- Work item: Please output the listing below character for character and omit the images.

Start of Block

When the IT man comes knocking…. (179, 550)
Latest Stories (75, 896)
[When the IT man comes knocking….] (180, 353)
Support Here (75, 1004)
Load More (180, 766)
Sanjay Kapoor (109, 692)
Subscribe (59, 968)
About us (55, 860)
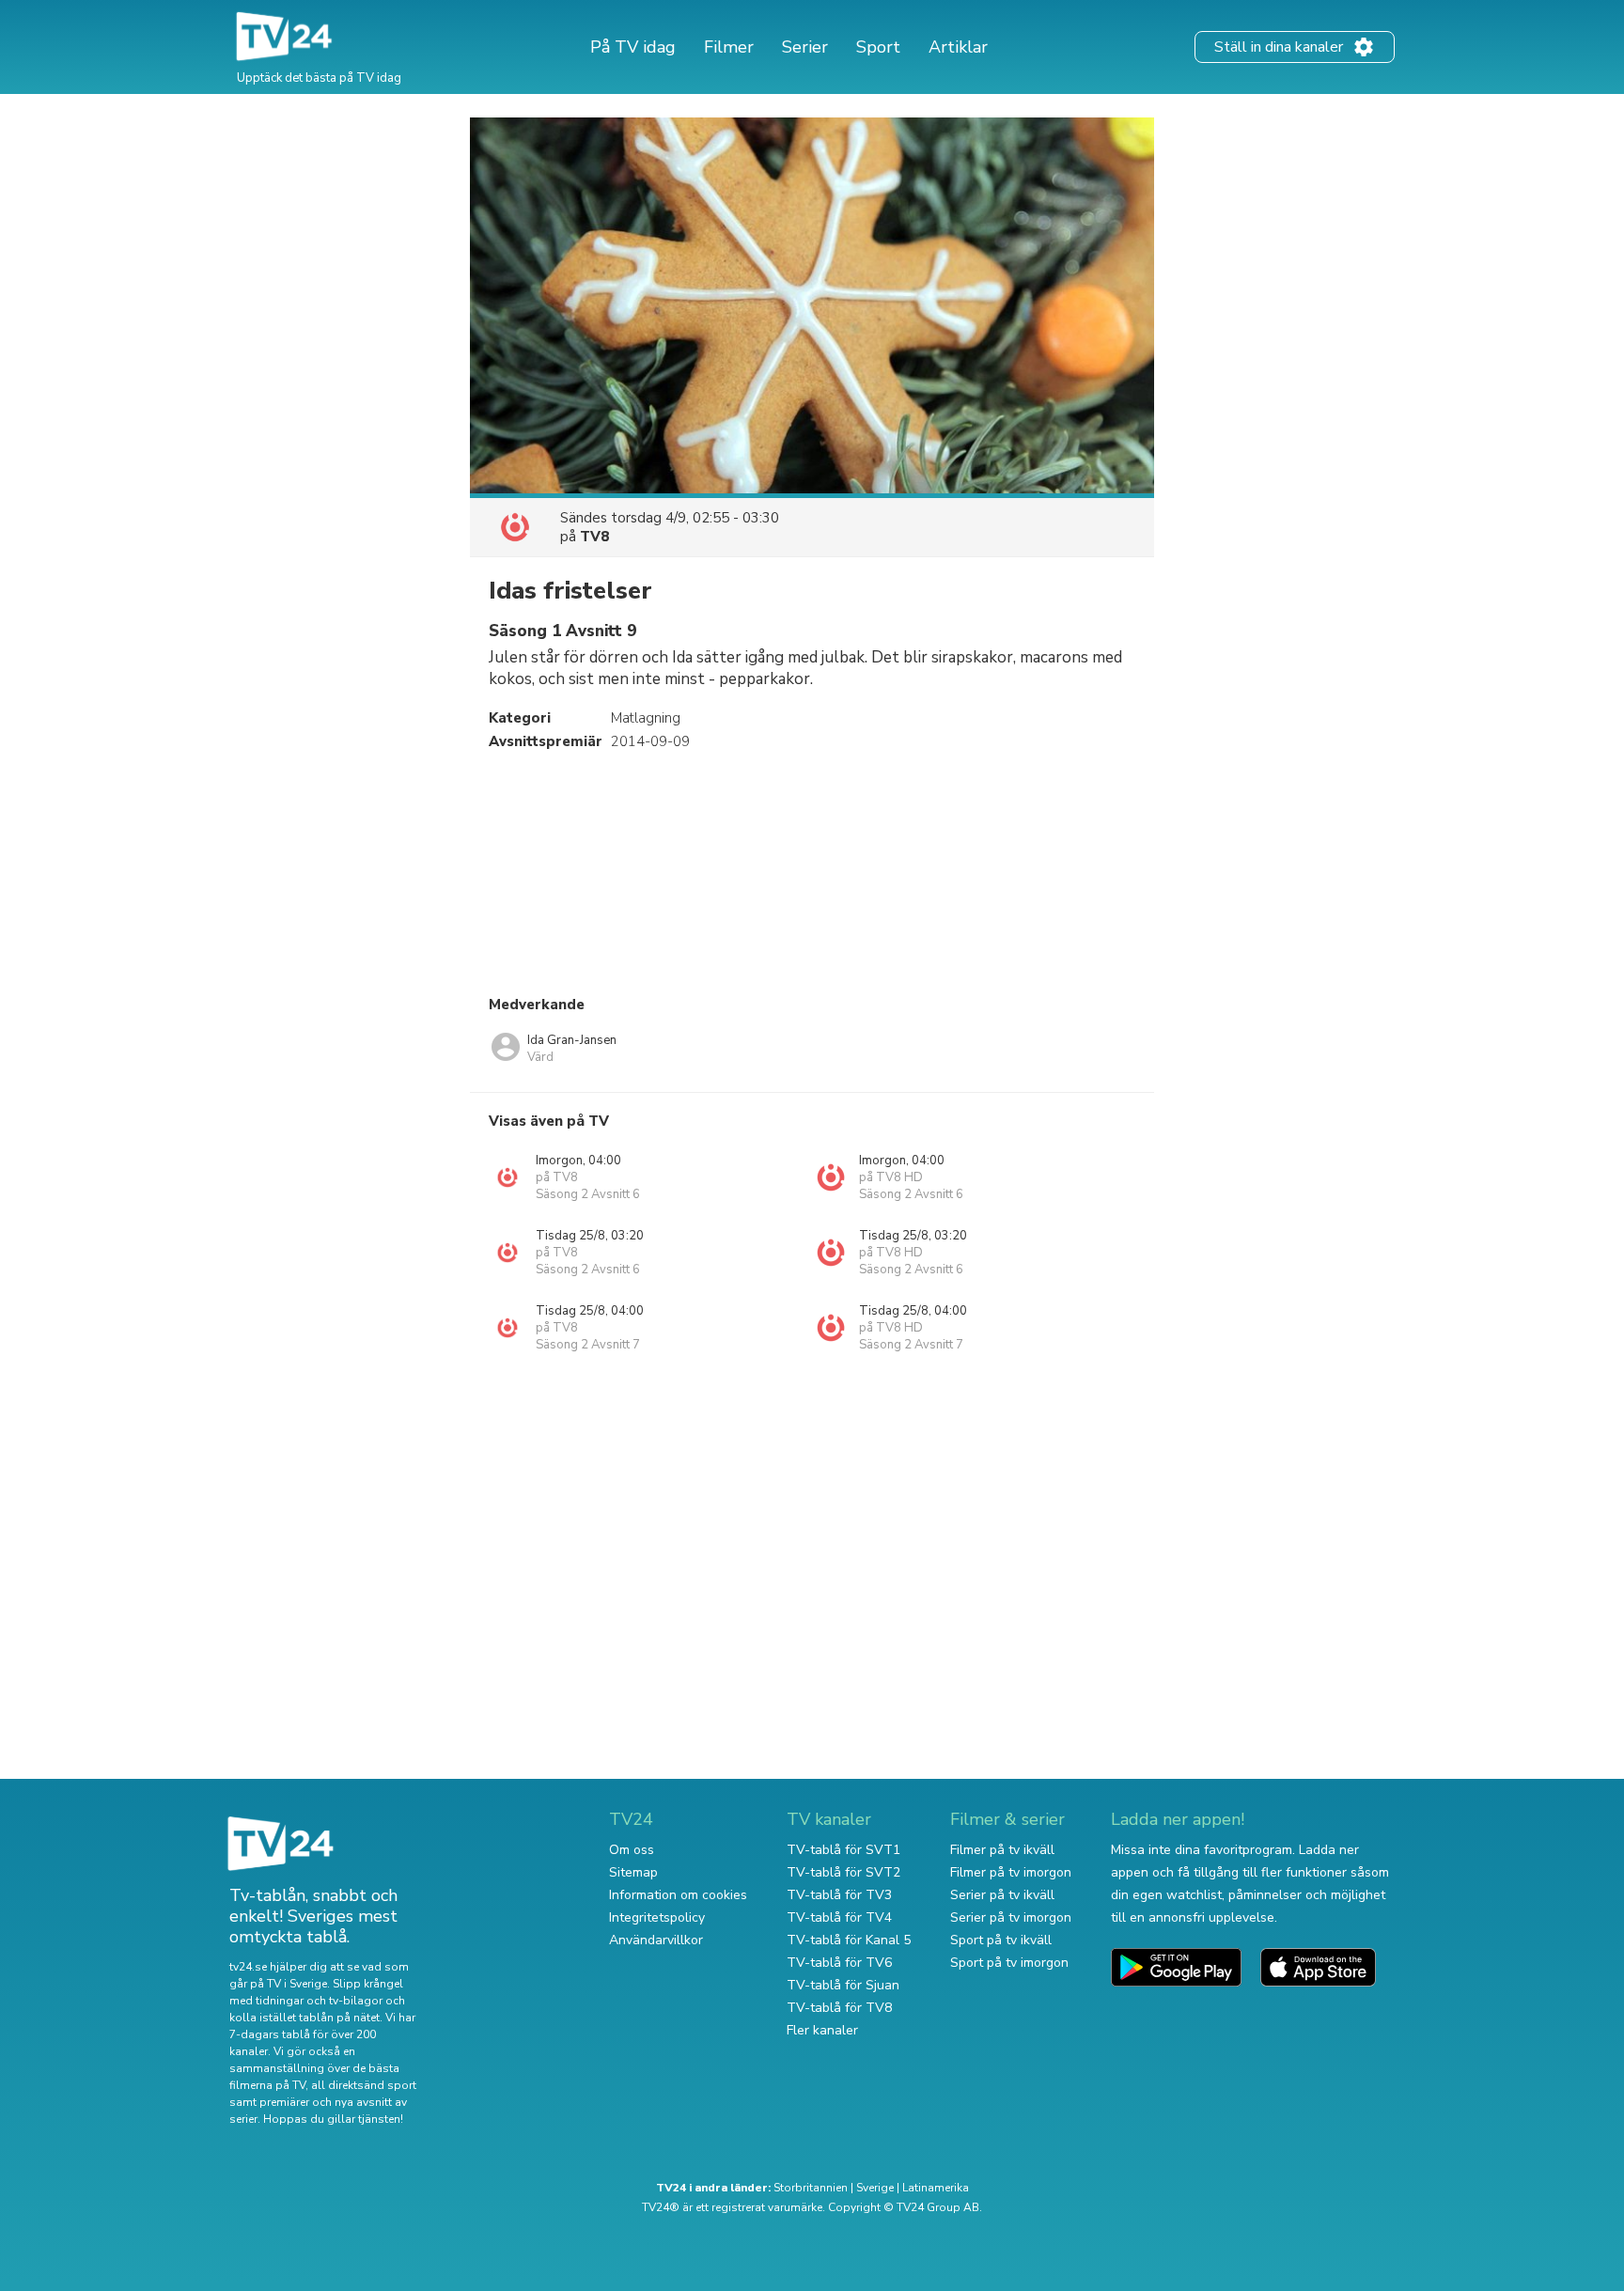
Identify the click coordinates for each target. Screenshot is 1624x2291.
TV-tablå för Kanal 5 (849, 1940)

End of Block

- Task result:
When the IT man comes knocking…. (179, 550)
Latest Stories (75, 896)
[When the IT man comes knocking….] (180, 353)
Support Here (75, 1004)
Load More (180, 766)
Sanjay Kapoor (109, 692)
Subscribe (59, 968)
About us (55, 860)
Identify the click coordinates for each target. Screenshot is 1624x2291.
TV-tablå för Kanal 5 (849, 1940)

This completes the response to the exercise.